◆ Estratto ◆
>>>>>

# aiuto superkaramba (consiglio gestore applet kde) [RISOLTO]

## shun

scusate ragazzi, qnd avevo linux qualche anno fa usavo superkaramba come gestore applet kde

ora me l'hanno sconsigliato perchè vecchio, ma ci sono alternative valide a superkaramba? oppure riemergo il mio vecchio amico?

grazie 1000Last edited by shun on Fri Nov 16, 2007 8:59 pm; edited 3 times in total

----------

## Super_Treje

Piu' che altro superkaramba e' una utility per kde che ti permette/permetteva di avere widget sul desktop tipo questo : http://linuxblog.uni-duesseldorf.de/67/sc/superkaramba-supermonitor.png

Forse se ti piacciono questi programmi conviene che aspetti kde4.0 che ne sara' pieno zeppo   :Very Happy:  .

Bye  :Smile: 

----------

## Peach

 *shun wrote:*   

> scusate ragazzi, qnd avevo linux qualche anno fa usavo superkaramba come window manager...
> 
> ora me l'hanno sconsigliato perchè vecchio, ma ci sono alternative valide a superkaramba? oppure riemergo il mio vecchio amico?
> 
> grazie 1000

 

si ma superkaramba non è un window manager. è un gestore per le applet per il desktop di kde.

quindi se la tua domanda è usare ancora kde, direi "perché no?" 

se invece la domanda riguarda come gestire le applet sotto kde non saprei risponderti.

PS: potresti cambiare titolo del topic con qualcosa di più significativo? tipo "consiglio window manager" o "consiglio gestore applet kde"

----------

## shun

si, mi serve un gestore applet ^^

scusate la niubbezza, a volte capita  :Very Happy: 

----------

## skypjack

 *Peach wrote:*   

> 
> 
> PS: potresti cambiare titolo del topic con qualcosa di più significativo? tipo "consiglio window manager" o "consiglio gestore applet kde"
> 
> 

 

Mi unisco alla richiesta ...

----------

## shun

 *skypjack wrote:*   

>  *Peach wrote:*   
> 
> PS: potresti cambiare titolo del topic con qualcosa di più significativo? tipo "consiglio window manager" o "consiglio gestore applet kde"

<<<<<

◆ Dati forniti ◆
>>>>>

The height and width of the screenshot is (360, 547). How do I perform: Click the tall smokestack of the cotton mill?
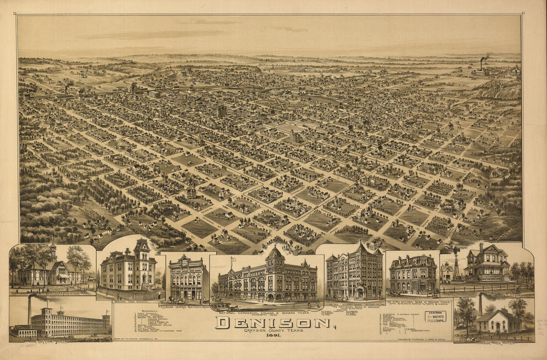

<<<<<

◆ Consegna A ◆
Nella discussione, che cosa è superkaramba secondo Peach?
◆ Consegna B ◆
Trascrivi dalla discussione il passo che comincia con le parole "quindi se la" e fermati dopo "non saprei risponderti.".
Qui i dati non hanno alcun ruolo.

◆ Risultato A ◆
Un gestore per le applet per il desktop di kde.

◆ Risultato B ◆
quindi se la tua domanda è usare ancora kde, direi "perché no?" 

se invece la domanda riguarda come gestire le applet sotto kde non saprei risponderti.